Using the Hadoop cluster and Rhipe

Using the Hadoop cluster and Rhipe

The SCF's test Hadoop cluster is now offline due to limited use. Please see our page on Spark or contact us if you would like to try out Hadoop or Spark in cluster computing. The material below is now out of date, but preserved at the moment for historical purposes.

SCF Hadoop Cluster Information

The SCF has a small Hadoop test cluster that all SCF users can use to run Hadoop jobs, including R jobs that use the Rhipe package as a front end to Hadoop.

The Hadoop cluster has eight nodes, each with two cores, and a total of about 1 Tb of disk space set up with the Hadoop distributed file system. Note that the nodes are a set of our outdated compute servers and the amount of disk space is limited. The goal of the Hadoop cluster at this point is to serve as a testbed rather than for doing real analyses of large data. If you have need for more resources please contact us and we can discuss how you might use cloud resources such as Amazon's EC2.

Below is more detailed information about using the Hadoop cluster.

Basic Configuration So You Can Run Jobs

First, you must email us and let us know that you would like to use the cluster. We will create a directory on the Hadoop distributed file system (HDFS) for you to store your files. The directory will be /user/username, where username is your SCF username. Note that /user/username is on the HDFS and is not directly accessible on the Linux filesystem of the Hadoop nodes.

Second, add the line 'hadoop=1' to your .bashrc file in your SCF home directory. It should be added before the following lines, which should already exist in your .bashrc file:

if [ -f ~skel/std.bashrc ]; then
    source ~skel/std.bashrc
fi

This sets up some environment variables that you need in order to use Hadoop.

Running Hadoop and Rhipe Jobs

All jobs must be run from one of the following compute servers:

badger, crow, dorothy, heffal, mole, rabbit, toad, witch

You can also find this list of servers by typing the following on any SCF machine:

sitehosts broadcomm

To check on the status of the cluster, go to the following URL using a browser running on any SCF machine (this could be a browser on an SCF machine that is ssh-tunneled to your local machine):

http://witch:50070 

If you know how to interact with the HDFS directly or how to use Hadoop, you can do so from the command line of any of these machines.

To use Rhipe, start R, and load and initialize the Rhipe package:

library(Rhipe)
rhinit(TRUE, TRUE) # the TRUEs are not necessary but give debugging information

How Interact with the HDFS

You can use UNIX-like syntax to interact with the HDFS.

→ Material provided:

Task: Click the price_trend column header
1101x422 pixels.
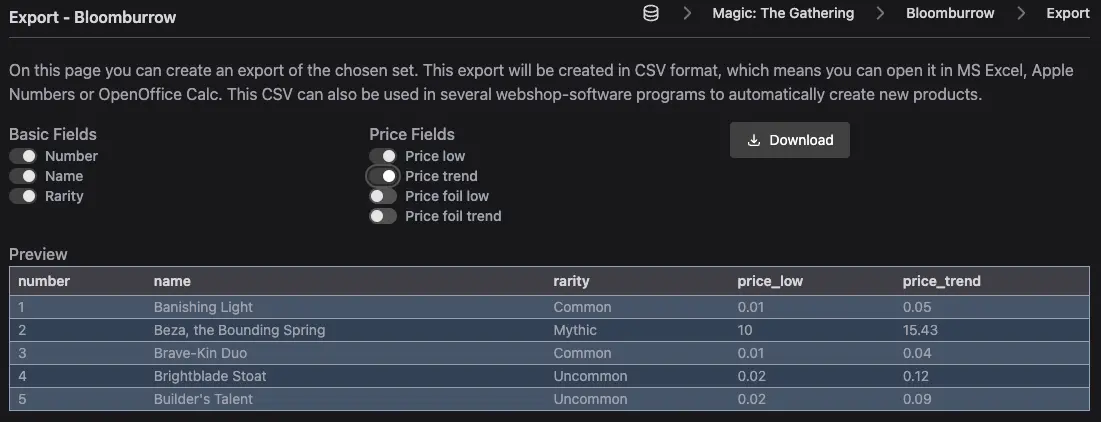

→ Exercises:
A. Please answer these about the text on the Hadoop cluster and Rhipe, one answer per line:
(i) How many nodes does the cluster have, and how many cores does each node have?
(ii) What line must be added to the .bashrc file?
(iii) At what URL can the status of the cluster be checked?
B. Continue the text on the Hadoop cluster and Rhipe from its last sentence.

→ Exercise responses:
A.
(i) Eight nodes, each with two cores.
(ii) hadoop=1
(iii) http://witch:50070

B.
To look at directories and files:

hadoop fs -ls /  # to see the root directory
hadoop fs -ls /user/username # to see the home directory of the user username

To see your disk usage on the HDFS:

hadoop fs -du /user/username

To get a list of various Hadoop filesystem commands:

hadoop fs

Some Tips on Using Rhipe

Any data that you want to write to the HDFS should be written to /user/username. It's also possible to write to /tmp but we ask that you not do this.

In some cases, to fully exploit all 16 cores on the cluster, you may need to explicitly specify the number of map tasks and reduce tasks for your MapReduce job. These can be specified in the mapred argument passed into the rhmr() function. Hadoop documentation suggests that the number of map tasks be 10 times the number of slaves and the number of reduce tasks be two times the number of slaves, so in R, you would specify

z <- rhmr(..., mapred = list(mapred.map.tasks = 10*8, mapred.reduce.tasks = 2.8), ...)

where the ... indicate the various other arguments you are passing in. These can also be set via rhoptions().

The Rhipe package website has some example code. Per the above comment, you'll need to change any HDFS file paths to point to your user directory on the HDFS. Also, note that the code has some bugs in it and the syntax is not fully up to date with Rhipe v. 0.71, which is the version we are currently using. Please email consult@stat.berkeley.edu for more information and updated code.

After you have created the MapReduce job using rhmr(), you can run it and monitor its status as follows:

r <- rhwatch(z)

You can also see some information about the Hadoop processes by going to the URL printed out by rhwatch(). As above, you need to enter that URL in a browser running on an SCF machine.

Note that debugging may be difficult because the R code is run across multiple nodes, the data are distributed across multiple nodes, and Hadoop jobs are based on Java, so you may get error messages from Java. You can email consult@stat.berkeley.edu for assistance.